Monday, 8th February 2010
Defining the distance between characters
As part of my analysis of Chinese texts, I have been attempting to come up with a way of measuring the similarity between Chinese words. The ultimate aim of this would be to identify synonyms, such as 高兴 and 快乐, although initially I’d like to see whether I could predict whether an unknown character in a sentence was a verb, noun, adjective etc.. I could then use this type of analysis in my contextual dictionary, to predict, say, in the sentence 我今天花了很多钱, whether 花 was being used as a verb meaning ‘to spend’ (which it is), or as a noun meaning ‘flower’.

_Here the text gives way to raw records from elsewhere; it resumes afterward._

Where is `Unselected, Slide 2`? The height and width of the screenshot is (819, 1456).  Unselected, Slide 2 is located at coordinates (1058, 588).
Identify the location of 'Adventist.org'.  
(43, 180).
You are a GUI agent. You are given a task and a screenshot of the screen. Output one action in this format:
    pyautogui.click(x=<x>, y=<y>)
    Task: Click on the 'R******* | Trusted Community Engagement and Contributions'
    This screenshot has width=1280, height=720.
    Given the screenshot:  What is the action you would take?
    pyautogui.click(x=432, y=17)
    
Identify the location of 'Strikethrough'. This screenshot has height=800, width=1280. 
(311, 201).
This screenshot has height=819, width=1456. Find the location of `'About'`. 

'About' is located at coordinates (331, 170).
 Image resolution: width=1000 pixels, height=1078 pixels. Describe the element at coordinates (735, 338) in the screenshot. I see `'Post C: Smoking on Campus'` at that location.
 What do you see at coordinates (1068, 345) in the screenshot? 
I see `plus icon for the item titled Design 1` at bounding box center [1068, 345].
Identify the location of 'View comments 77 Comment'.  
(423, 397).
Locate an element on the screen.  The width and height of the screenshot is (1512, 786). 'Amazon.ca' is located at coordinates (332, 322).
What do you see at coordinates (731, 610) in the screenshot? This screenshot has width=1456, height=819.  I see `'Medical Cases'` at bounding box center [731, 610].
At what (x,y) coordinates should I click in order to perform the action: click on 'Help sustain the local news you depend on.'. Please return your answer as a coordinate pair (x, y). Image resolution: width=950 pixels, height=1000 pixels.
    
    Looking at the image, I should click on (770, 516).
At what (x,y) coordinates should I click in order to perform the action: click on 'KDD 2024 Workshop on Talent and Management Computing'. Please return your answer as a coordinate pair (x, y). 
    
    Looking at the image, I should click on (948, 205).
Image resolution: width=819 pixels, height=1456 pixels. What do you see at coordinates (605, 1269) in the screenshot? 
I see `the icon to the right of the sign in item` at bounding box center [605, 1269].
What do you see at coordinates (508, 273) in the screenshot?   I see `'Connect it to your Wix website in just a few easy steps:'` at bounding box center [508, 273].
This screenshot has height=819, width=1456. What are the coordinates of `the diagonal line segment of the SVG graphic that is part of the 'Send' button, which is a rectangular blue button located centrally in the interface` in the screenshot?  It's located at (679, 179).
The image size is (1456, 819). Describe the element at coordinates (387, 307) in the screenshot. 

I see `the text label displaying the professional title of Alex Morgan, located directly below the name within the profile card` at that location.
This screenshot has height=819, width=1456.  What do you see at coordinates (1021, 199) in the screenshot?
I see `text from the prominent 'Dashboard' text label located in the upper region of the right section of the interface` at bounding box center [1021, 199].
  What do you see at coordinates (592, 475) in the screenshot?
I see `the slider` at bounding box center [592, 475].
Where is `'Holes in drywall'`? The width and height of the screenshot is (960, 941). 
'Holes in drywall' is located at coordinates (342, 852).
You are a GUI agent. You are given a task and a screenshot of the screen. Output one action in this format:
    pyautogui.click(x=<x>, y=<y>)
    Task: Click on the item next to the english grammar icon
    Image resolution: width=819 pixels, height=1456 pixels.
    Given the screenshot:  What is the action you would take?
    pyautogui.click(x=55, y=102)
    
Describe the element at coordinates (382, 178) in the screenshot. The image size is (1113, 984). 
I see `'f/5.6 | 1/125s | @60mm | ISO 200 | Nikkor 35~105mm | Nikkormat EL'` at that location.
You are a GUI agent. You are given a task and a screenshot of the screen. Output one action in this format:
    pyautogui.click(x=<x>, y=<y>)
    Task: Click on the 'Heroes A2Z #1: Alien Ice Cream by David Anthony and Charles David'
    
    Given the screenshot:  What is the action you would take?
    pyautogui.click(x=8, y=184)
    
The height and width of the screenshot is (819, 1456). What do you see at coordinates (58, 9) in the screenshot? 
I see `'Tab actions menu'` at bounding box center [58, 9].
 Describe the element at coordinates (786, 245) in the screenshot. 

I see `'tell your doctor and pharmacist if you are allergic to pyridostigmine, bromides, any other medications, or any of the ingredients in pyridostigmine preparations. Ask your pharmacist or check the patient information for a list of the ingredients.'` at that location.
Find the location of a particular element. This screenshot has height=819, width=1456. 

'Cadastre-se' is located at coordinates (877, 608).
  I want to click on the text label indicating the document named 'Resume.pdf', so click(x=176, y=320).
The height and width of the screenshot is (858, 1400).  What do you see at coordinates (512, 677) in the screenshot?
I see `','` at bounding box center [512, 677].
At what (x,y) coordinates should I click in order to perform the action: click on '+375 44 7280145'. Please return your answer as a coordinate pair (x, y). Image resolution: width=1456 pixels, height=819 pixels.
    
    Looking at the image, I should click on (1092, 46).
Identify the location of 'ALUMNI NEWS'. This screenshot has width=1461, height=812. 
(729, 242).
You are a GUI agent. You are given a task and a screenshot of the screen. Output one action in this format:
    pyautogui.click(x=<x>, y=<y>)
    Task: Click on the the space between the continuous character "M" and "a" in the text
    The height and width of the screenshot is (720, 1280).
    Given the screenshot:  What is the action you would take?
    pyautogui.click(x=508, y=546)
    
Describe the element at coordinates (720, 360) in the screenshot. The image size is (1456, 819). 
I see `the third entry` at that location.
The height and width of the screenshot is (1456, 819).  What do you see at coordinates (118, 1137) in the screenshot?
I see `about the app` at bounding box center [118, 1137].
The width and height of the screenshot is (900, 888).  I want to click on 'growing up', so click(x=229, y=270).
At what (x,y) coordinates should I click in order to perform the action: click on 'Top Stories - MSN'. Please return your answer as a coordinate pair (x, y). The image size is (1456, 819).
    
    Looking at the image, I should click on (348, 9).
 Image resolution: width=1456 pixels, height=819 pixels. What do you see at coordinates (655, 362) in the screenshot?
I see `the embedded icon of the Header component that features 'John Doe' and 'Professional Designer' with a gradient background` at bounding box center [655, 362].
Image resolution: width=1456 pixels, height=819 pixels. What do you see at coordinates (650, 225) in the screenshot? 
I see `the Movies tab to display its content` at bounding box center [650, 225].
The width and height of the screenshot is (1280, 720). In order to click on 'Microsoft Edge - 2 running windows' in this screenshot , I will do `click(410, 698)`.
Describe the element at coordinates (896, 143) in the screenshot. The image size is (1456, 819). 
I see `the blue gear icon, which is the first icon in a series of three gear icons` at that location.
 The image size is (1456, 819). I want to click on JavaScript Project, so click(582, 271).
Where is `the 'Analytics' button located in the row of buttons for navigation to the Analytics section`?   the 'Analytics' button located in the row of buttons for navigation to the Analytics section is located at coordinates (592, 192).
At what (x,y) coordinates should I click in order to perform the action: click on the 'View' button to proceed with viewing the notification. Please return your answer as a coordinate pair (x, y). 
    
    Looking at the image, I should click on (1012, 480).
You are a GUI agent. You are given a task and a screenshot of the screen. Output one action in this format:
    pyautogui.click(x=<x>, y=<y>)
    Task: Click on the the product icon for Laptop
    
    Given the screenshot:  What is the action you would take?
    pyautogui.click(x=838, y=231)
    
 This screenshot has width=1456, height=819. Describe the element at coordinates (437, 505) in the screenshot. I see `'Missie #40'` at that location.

Predicting what role a word has in a sentence will require identifying its position in the sentence and seeing what other words appear in this type of position. My text analyser currently has some basic positional information for all characters in the texts I’ve collected, specifically the frequency of characters preceding and proceeding it. I wanted to see whether I could use this information to cluster characters. In order to cluster characters, I first need to define the distance between any two characters. I decided to measure this as the difference in percentage frequency for all preceding and proceeding characters.
For example, if we just look at proceeding characters, and have:
- Character A, which is followed by 我 60% of the time and 你 40% of the time
- Character B, which is followed by 我 40% of the time, 你 40% and 他 20% of the time
The difference between characters A and B will be |0.6 – 0.4| + |0.4 – 0.4| + |0 – 0.2|, or 0.4. There are a number of problems with this method, but it’s a quick and dirty method of getting a measure of similarity between characters. One problem with this measure, it doesn’t take into account the fact that there will be a greater uncertainty in frequency of characters that pre- and proceed a rare character compared to a more common one.
By this measure, 呸 and 噢 are the closest two characters in the corpus of text I’ve collected so far.
The distance between 呸 and 噢 is zero because both are preceded and proceeded by no characters ever. This may therefore seem a useless comparison, but actually the analysis has identified two similar words – both interjections, so occur by themselves, as it “呸!”. However, I’m not certain that I’d call them the most similar Chinese words.
If we restrict the search to more common words (those that appear at least five times in the text), then we find that 寸 (meaning ‘inch’) and 尺 (meaning ‘foot’) are the most similar. The reason for their similarity is that they occur in Alice in Wonderland, almost always in the phrase 英寸高 or 英尺高. So at least the distance function seems reasonable. The most distant characters according to this analysis are 即 and 般, though I’m not quite sure what this means. I suppose it means that these two words are the least able to be exchanged.